_Document passage_
%%
NCO manages weather forecast ops in Southwest Asia
SOUTHWEST ASIA -- Staff Sgt. Ashley Barnett, a weather forecaster for the 386th Air Expeditionary Wing, collects data from a TMQ-53 weather sensor to observe conditions and update forecasts at an undisclosed air base in Southwest Asia, Oct. 28, 2010. The 386th AEW forecasters work behind the scenes to provide Air Force and Army personnel with accurate, up-to-date forecasts so flying missions can continue in support of operations Enduring Freedom and New Dawn. Barnett is deployed from Air Mobility Command’s 305th Operations Support Squadron, 305th Air Mobility Wing, at Joint Base McGuire-Dix-Lakehurst, N.J. (U.S. Air Force Photo by Senior Airman Laura Turner)
by Master Sgt. Scott Sturkol
Air Mobility Command Public Affairs
11/2/2010 - SOUTHWEST ASIA -- At the 386th Air Expeditionary Wing there are Airmen who help make sure the C-130 Hercules aircraft and their crews are ready for the next mission and those Airmen don't work in maintenance nor are they aircrew members. They are weather forecasters like Staff Sgt. Ashley Barnett.
Barnett is deployed with the 386th Expeditionary Operations Support Squadron, 386th AEW, at a non-disclosed base in Southwest Asia. She is deployed from Air Mobility Command's 305th Operations Support Squadron, 305th Air Mobility Wing, at Joint Base McGuire-Dix-Lakehurst, N.J.
%%
(Stored data)
%%
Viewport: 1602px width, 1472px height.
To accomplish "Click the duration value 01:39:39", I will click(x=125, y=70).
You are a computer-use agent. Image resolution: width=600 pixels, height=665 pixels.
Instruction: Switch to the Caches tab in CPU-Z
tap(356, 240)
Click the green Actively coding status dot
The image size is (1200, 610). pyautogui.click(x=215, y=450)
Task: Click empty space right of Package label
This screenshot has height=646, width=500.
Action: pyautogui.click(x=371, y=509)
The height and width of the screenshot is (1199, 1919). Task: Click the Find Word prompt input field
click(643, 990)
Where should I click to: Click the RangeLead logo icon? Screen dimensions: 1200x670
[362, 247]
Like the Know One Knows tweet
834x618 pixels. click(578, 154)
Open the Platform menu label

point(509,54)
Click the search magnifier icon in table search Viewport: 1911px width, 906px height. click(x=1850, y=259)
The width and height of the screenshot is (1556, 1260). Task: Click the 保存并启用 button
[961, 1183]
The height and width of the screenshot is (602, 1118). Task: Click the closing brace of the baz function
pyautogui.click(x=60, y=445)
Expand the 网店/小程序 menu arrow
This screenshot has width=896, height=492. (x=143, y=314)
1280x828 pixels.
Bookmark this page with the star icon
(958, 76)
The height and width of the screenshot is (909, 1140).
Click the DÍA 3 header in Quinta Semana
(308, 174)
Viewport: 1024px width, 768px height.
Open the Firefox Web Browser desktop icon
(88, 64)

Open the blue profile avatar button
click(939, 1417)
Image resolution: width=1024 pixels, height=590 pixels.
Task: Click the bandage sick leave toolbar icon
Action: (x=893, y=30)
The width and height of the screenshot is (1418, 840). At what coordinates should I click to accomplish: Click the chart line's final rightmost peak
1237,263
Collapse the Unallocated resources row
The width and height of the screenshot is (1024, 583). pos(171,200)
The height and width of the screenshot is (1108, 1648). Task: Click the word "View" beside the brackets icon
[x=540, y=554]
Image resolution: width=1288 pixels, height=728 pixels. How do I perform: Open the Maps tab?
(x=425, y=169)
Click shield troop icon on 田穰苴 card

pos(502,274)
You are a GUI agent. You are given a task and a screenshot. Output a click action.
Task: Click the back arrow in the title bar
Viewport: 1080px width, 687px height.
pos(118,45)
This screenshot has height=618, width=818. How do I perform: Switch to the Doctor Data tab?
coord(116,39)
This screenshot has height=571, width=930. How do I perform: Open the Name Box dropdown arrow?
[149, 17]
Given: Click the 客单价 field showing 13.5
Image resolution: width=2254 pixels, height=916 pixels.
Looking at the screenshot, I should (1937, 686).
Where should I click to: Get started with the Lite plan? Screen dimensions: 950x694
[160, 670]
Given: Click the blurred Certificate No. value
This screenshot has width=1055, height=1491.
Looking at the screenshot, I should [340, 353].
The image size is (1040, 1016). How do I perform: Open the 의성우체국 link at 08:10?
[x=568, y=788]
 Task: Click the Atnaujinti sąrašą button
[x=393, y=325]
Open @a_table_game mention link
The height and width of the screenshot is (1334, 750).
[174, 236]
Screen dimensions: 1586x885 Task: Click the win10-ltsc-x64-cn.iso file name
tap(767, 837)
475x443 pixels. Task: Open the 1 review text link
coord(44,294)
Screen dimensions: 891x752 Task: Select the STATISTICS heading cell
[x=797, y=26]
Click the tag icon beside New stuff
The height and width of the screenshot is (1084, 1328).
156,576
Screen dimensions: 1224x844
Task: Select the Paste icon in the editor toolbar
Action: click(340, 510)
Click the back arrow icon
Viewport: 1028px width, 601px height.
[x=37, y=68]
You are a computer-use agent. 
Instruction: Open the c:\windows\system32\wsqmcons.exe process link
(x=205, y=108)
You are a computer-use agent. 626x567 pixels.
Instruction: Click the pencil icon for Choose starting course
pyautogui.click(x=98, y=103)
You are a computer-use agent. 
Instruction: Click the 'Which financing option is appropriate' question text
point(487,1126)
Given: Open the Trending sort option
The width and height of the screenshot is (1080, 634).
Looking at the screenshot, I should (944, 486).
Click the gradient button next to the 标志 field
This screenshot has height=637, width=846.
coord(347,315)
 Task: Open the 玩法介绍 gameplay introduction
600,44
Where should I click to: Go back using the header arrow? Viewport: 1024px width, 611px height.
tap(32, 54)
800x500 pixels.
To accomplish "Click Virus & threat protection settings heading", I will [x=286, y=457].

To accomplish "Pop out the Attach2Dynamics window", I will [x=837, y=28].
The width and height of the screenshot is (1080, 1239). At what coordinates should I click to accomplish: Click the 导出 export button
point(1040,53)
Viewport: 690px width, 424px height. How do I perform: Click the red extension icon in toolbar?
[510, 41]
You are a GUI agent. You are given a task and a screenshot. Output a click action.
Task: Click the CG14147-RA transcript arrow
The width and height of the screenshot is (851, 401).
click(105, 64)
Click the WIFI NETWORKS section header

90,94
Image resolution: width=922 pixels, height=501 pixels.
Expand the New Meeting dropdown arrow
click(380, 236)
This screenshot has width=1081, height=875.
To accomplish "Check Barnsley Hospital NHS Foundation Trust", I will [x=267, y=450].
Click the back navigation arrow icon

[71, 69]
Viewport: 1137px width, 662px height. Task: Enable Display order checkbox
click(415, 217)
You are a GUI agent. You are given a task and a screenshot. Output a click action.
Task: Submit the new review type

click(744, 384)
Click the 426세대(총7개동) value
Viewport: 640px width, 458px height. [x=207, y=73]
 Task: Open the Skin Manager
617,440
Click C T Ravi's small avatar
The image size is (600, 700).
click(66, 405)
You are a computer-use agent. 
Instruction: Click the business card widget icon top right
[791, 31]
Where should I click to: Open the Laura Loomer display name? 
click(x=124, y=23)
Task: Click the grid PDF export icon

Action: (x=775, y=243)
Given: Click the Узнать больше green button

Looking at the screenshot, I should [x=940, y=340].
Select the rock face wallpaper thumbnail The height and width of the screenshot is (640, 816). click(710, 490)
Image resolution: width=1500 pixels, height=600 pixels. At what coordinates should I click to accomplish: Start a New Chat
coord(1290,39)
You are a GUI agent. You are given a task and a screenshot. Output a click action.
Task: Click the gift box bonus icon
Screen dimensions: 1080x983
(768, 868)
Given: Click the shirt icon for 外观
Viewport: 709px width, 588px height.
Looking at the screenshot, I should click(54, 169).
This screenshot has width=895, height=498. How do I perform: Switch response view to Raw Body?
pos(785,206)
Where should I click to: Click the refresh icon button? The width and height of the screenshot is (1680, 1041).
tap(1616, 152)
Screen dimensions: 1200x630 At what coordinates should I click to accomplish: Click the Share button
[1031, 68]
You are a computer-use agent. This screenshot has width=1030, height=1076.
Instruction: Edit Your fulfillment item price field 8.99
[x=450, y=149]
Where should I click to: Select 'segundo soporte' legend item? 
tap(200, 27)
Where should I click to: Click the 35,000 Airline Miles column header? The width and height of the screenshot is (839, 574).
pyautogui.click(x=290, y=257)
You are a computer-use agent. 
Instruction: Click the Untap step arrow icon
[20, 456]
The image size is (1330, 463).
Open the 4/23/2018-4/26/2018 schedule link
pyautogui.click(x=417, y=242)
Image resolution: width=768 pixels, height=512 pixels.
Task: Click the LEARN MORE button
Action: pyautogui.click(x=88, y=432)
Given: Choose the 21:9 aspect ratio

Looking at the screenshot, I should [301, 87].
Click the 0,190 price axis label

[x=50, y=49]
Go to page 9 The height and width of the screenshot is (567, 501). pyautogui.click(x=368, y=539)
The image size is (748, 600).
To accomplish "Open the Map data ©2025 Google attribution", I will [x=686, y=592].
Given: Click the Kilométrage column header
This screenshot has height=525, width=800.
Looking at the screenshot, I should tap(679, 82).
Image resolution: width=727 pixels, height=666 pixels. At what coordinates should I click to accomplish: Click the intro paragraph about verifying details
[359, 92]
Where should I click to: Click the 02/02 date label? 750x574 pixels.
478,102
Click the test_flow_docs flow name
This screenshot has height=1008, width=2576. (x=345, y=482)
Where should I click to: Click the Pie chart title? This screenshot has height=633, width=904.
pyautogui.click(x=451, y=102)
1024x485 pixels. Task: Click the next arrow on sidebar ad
%%
_Exercise_
Continue the article about the 386th Air Expeditionary Wing weather forecaster from where it stops.

_Task answer_
Headquartered at Joint Base MDL, the 305th AMW "extends America's global reach" by generating, mobilizing and deploying 32 KC-10 Extender and 13 C-17 Globemaster III aircraft to conduct strategic airlift and air refueling missions worldwide, according to the wing's fact sheet. Additionally, the 305th AMC operates two of America's "largest strategic aerial ports supporting the delivery of cargo and personnel to combatant commanders abroad."
As a weather forecaster with the 386th AEW, Barnett helps oversee daily how weather might affect the wing's main mission of providing airlift support throughout the U.S. Central Command area of responsibility supporting operations New Dawn and Enduring Freedom. The staff sergeant described her role in supporting deployed weather operations in a news report from 386th AEW Public Affairs.
"Weather is just hard to predict in the desert," Barnett said in the news report by Staff Sgt. Stefanie Torres. "There is this weird phenomenon that happens in this environment, and it's completely different than what we see at home station. Predicting weather is not an exact science, and there is a lot to learn in the first few days after getting here."
To do her job -- either while deployed or at home station, Barnett performs and manages the collection, analysis and forecast of atmospheric and space weather conditions, according to her official Air Force job description for a weather forecaster. She also manages the tailoring and communication of weather information.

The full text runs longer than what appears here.